What needs to be done
Your answer should be the data below, reproduced with nothing changed.
┄┄┄┄┄┄┄┄┄┄
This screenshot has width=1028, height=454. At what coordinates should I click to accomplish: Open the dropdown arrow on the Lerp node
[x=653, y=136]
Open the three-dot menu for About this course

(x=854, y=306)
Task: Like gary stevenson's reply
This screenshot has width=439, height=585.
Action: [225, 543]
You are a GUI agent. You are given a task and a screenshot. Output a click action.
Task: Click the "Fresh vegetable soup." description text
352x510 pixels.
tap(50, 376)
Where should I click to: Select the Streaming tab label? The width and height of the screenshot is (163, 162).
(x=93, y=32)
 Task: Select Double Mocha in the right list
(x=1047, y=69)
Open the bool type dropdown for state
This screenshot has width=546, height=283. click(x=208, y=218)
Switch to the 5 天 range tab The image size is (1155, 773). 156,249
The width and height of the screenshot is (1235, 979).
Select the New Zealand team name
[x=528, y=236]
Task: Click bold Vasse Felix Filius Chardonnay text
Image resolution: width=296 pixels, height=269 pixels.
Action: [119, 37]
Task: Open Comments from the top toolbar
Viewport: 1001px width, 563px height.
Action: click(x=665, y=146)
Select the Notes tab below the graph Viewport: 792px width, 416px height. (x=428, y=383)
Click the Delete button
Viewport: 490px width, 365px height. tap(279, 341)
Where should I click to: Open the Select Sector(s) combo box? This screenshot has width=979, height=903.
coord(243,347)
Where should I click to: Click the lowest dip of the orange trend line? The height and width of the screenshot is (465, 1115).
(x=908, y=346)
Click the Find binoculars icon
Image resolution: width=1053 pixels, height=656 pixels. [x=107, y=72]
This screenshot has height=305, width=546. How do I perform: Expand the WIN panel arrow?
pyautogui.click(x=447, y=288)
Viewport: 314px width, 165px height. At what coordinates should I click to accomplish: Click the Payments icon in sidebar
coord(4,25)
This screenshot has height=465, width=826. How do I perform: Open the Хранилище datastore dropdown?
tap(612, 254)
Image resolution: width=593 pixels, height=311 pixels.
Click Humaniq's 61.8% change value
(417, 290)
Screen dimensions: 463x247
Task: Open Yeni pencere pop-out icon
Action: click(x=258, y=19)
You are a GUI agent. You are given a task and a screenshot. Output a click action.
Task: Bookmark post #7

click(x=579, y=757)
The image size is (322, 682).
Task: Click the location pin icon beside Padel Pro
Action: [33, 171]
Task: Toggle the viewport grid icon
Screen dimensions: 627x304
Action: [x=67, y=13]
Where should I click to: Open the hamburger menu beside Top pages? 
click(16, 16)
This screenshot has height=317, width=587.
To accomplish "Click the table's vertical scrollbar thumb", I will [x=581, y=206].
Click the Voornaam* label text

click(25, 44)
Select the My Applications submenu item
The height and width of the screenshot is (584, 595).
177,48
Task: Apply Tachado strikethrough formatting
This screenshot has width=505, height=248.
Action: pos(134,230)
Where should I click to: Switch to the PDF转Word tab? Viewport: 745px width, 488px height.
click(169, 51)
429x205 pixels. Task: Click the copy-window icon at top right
┄┄┄┄┄┄┄┄┄┄
Solved problem
This screenshot has width=1028, height=454. At what coordinates should I click to accomplish: Open the dropdown arrow on the Lerp node
[x=653, y=136]
Open the three-dot menu for About this course

(x=854, y=306)
Task: Like gary stevenson's reply
This screenshot has width=439, height=585.
Action: [225, 543]
You are a GUI agent. You are given a task and a screenshot. Output a click action.
Task: Click the "Fresh vegetable soup." description text
352x510 pixels.
tap(50, 376)
Where should I click to: Select the Streaming tab label? The width and height of the screenshot is (163, 162).
(x=93, y=32)
 Task: Select Double Mocha in the right list
(x=1047, y=69)
Open the bool type dropdown for state
This screenshot has width=546, height=283. click(x=208, y=218)
Switch to the 5 天 range tab The image size is (1155, 773). 156,249
The width and height of the screenshot is (1235, 979).
Select the New Zealand team name
[x=528, y=236]
Task: Click bold Vasse Felix Filius Chardonnay text
Image resolution: width=296 pixels, height=269 pixels.
Action: [119, 37]
Task: Open Comments from the top toolbar
Viewport: 1001px width, 563px height.
Action: click(x=665, y=146)
Select the Notes tab below the graph Viewport: 792px width, 416px height. (x=428, y=383)
Click the Delete button
Viewport: 490px width, 365px height. tap(279, 341)
Where should I click to: Open the Select Sector(s) combo box? This screenshot has width=979, height=903.
coord(243,347)
Where should I click to: Click the lowest dip of the orange trend line? The height and width of the screenshot is (465, 1115).
(x=908, y=346)
Click the Find binoculars icon
Image resolution: width=1053 pixels, height=656 pixels. [x=107, y=72]
This screenshot has height=305, width=546. How do I perform: Expand the WIN panel arrow?
pyautogui.click(x=447, y=288)
Viewport: 314px width, 165px height. At what coordinates should I click to accomplish: Click the Payments icon in sidebar
coord(4,25)
This screenshot has height=465, width=826. How do I perform: Open the Хранилище datastore dropdown?
tap(612, 254)
Image resolution: width=593 pixels, height=311 pixels.
Click Humaniq's 61.8% change value
(417, 290)
Screen dimensions: 463x247
Task: Open Yeni pencere pop-out icon
Action: click(x=258, y=19)
You are a GUI agent. You are given a task and a screenshot. Output a click action.
Task: Bookmark post #7

click(x=579, y=757)
The image size is (322, 682).
Task: Click the location pin icon beside Padel Pro
Action: [33, 171]
Task: Toggle the viewport grid icon
Screen dimensions: 627x304
Action: [x=67, y=13]
Where should I click to: Open the hamburger menu beside Top pages? 
click(16, 16)
This screenshot has height=317, width=587.
To accomplish "Click the table's vertical scrollbar thumb", I will [x=581, y=206].
Click the Voornaam* label text

click(25, 44)
Select the My Applications submenu item
The height and width of the screenshot is (584, 595).
177,48
Task: Apply Tachado strikethrough formatting
This screenshot has width=505, height=248.
Action: pos(134,230)
Where should I click to: Switch to the PDF转Word tab? Viewport: 745px width, 488px height.
click(169, 51)
429x205 pixels. Task: Click the copy-window icon at top right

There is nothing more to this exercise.